Interval find 2x cosine 2xdx?

Answer 1

Integral (2x cos(2x) ) dx

First thing you do is pull the constant out of the integral.

2 * Integral (x cos(2x) ) dx

Now, we solve this by parts.

Let u = x. dv = cos(2x) dx
du = dx. v = (1/2) sin(2x)

Recall that the procedures for doing this by parts goes
uv - Integral (v du), so we have

2 * [x(1/2)sin(2x) - Integral [ (1/2)sin(2x) ] dx ]

If we expand this, we get

xsin(2x) - 2 * Integral [ (1/2)sin(2x) ] dx

Pull the (1/2) out of the other integral; merged with the existing 2 on the outside, should mean they cancel each other out.

**Work instructions**
1. In the integration answer, list the four quantities it defines for the integration by parts, with the value given for each.
2. Summarize the integration answer in two sentences.
3. Answer these questions from the integration answer:
(a) What does it say is the first thing to do?
(b) What expression does it give for the procedure of doing an integral by parts?
(c) What does it say happens when the (1/2) is pulled out of the other integral?

(Stored items)
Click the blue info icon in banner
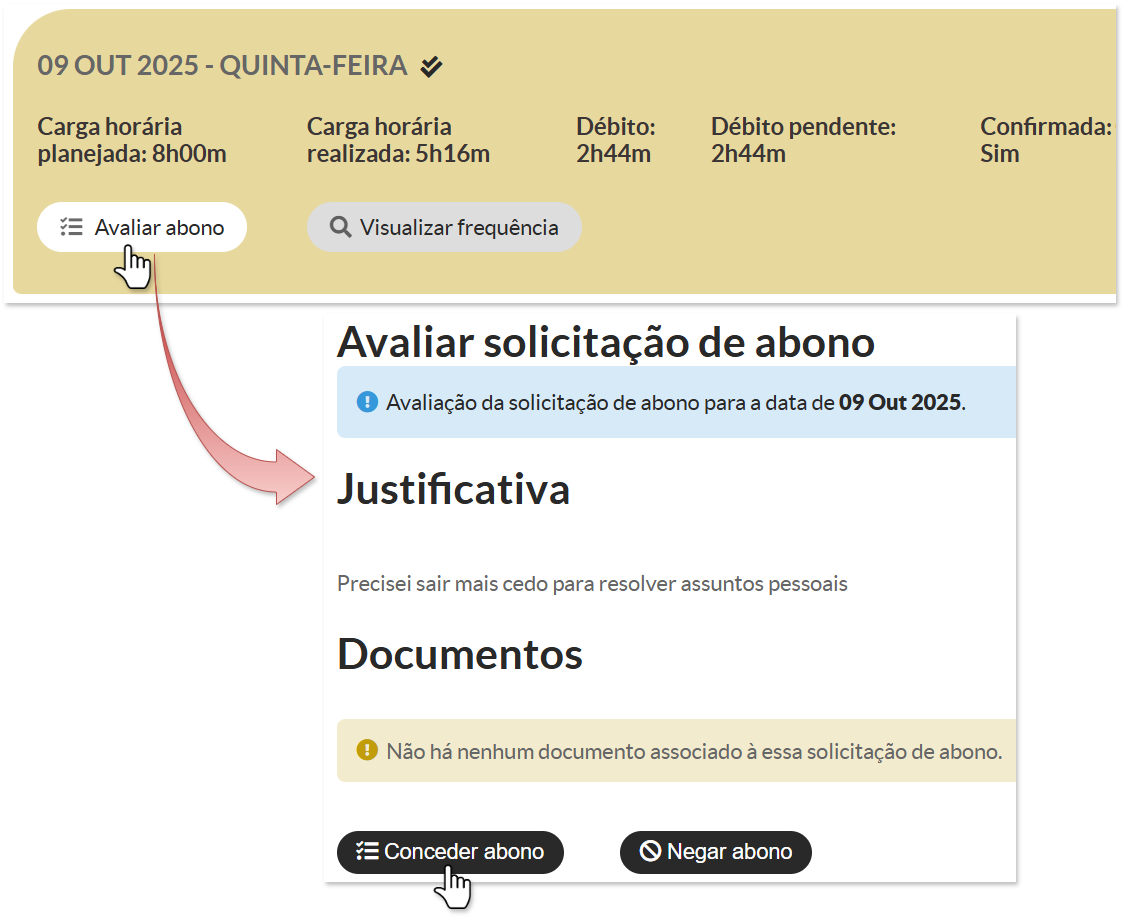 coord(367,403)
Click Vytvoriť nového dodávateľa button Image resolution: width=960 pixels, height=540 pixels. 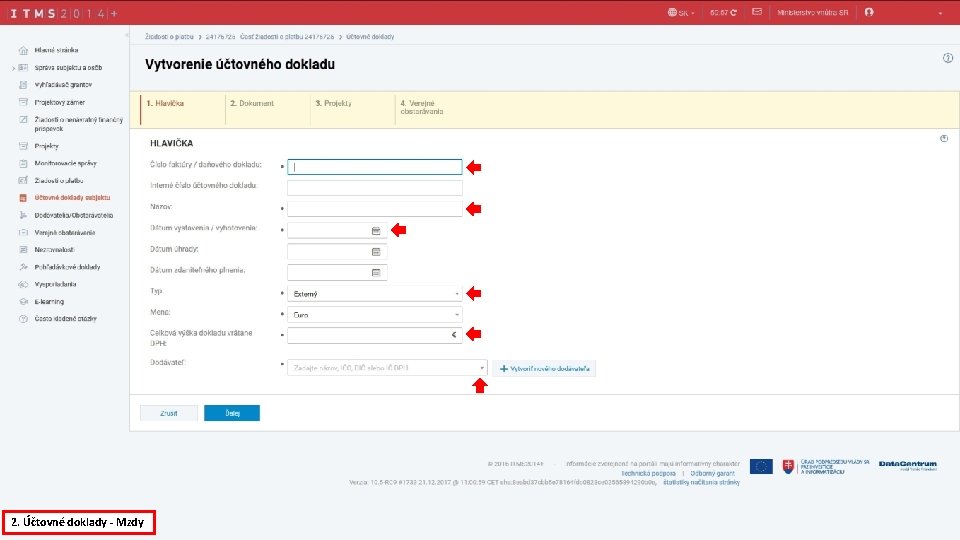point(544,369)
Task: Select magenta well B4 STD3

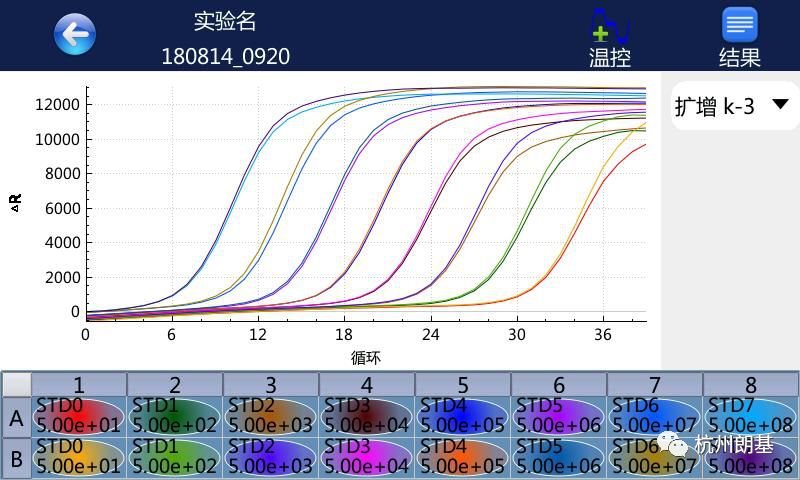Action: coord(367,457)
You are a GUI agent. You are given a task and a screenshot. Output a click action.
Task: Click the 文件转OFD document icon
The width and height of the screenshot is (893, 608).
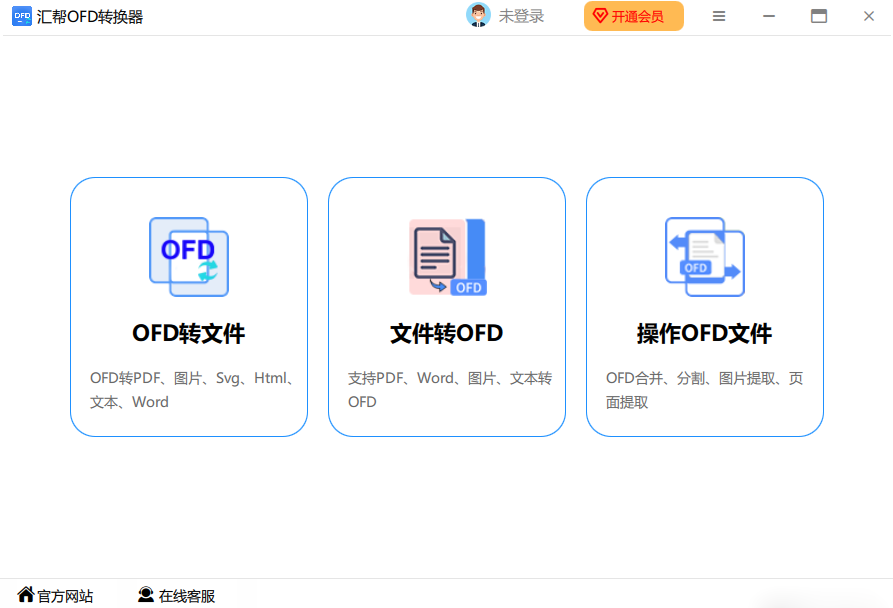click(447, 257)
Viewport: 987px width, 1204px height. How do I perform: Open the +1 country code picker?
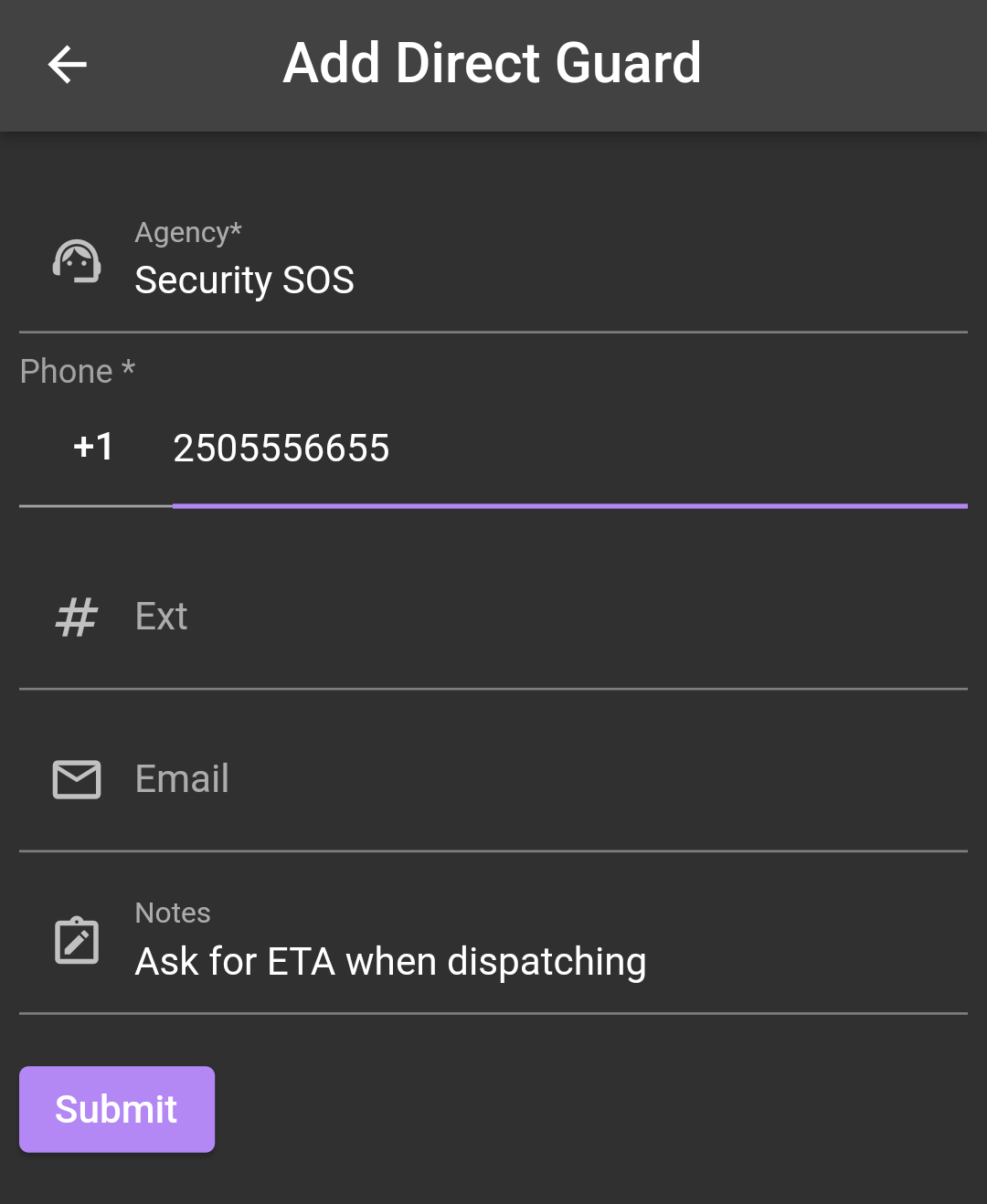pyautogui.click(x=93, y=448)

**Solution list**
1.
u = x
dv = cos(2x) dx
du = dx
v = (1/2) sin(2x)

2. The answer pulls the constant 2 out of the integral of 2x cos(2x) dx and solves the remaining integral by parts, with u = x and dv = cos(2x) dx, so that du = dx and v = (1/2) sin(2x). Applying uv - Integral (v du) and expanding gives xsin(2x) - 2 * Integral [ (1/2)sin(2x) ] dx, and pulling the 1/2 out of that integral cancels it against the outer 2.

3.
(a) Pull the constant out of the integral.
(b) uv - Integral (v du)
(c) It merges with the existing 2 on the outside, and they cancel each other out.